About the Victorian Rainforest Network

The primary aim of the Victorian Rainforest Network (VRN) is to secure the effective conservation of rainforests on public land throughout Victoria by ensuring rainforests are adequately identified and protected from logging practices by appropriate buffers and/or permanent reservation.

VRN is an independent and politically unaligned network of rainforest enthusiasts, researchers and activists with a shared interest in rainforest conservation and education across Victoria.

VRN has made significant progress. Find out.

VRN draws from the experiences of the Otway Ranges Environment Network (OREN) rainforest campaign in the Otways.
See the Otway experience.

VRN is simply asking Government to follow their own rules.

A lot of the work VRN has engaged in, involves scrutinising the complex levels of bureaucratic planning that goes into developing buffers to protect rainforest from clearfell logging practices.
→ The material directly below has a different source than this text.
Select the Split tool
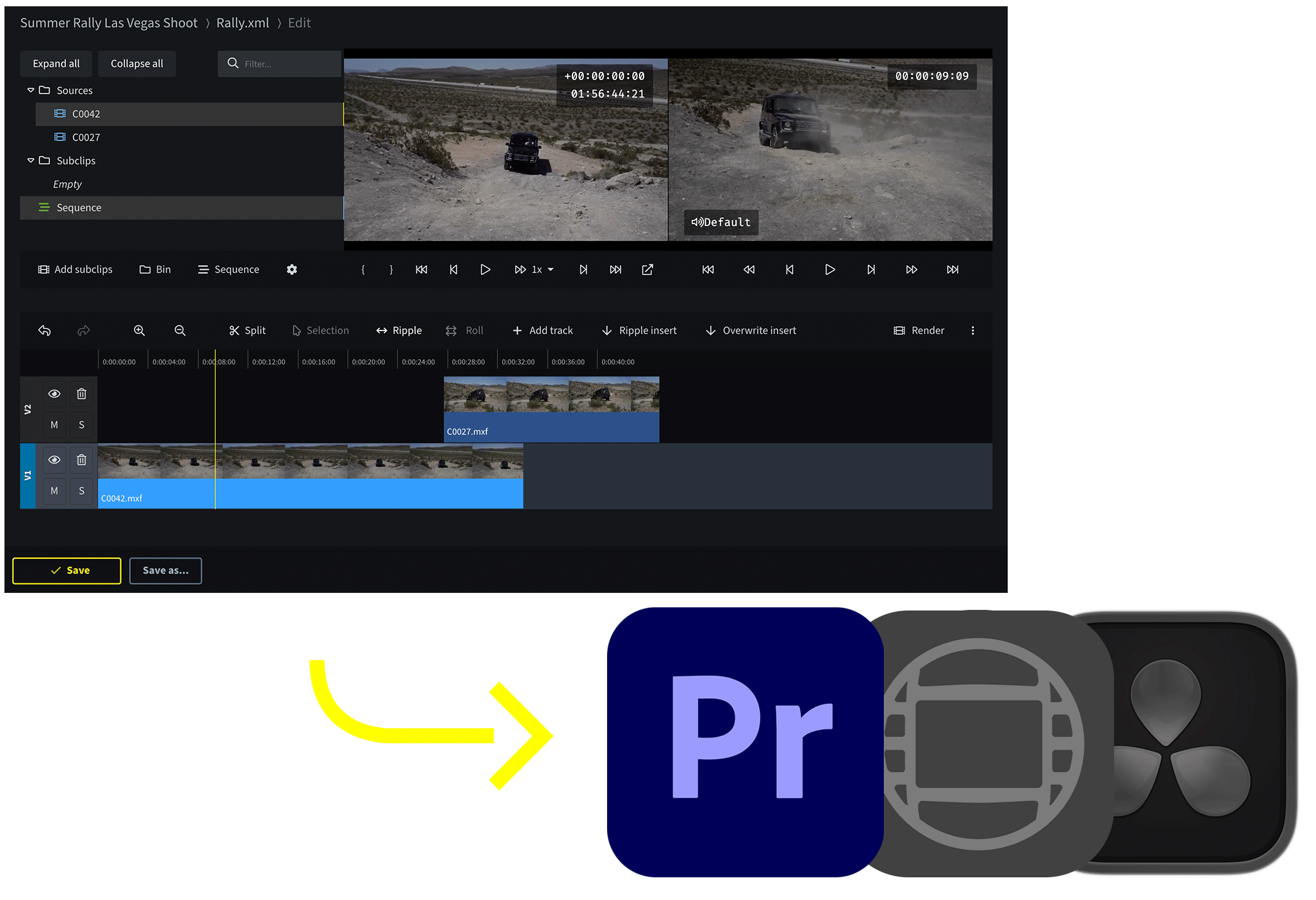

The Department of Sustainability and Environment (DSE) already have planning processes in place to apply buffers to rainforest. However the conflict between conservation and logging, means progress to implement adequate buffers has historically been either extremely slow or stalled.

However VRN has been successfully in lobbying for increased rainforest protection in Victoria! See details.

Historically three major government rainforest management processes have failed to implement appropriate rainforest conservation buffers:

1. Code of Forest Practices:
Minimum buffer standards outlined in the Code of Forest Practices are not being met.

2. Flora and Fauna Guarantee Act
The Cool Temperate Rainforest plant community was recognised by the Flora and Fauna Guarantee Act as a threatened plant community back in 1992. More than a decade later, the process to determine appropriate buffers still has not been completed.

3. Rainforest Sites of Significance
No formal decision has been made on the appropriate management (including adequate buffers) for Rainforest Sites of Significance in Victoria.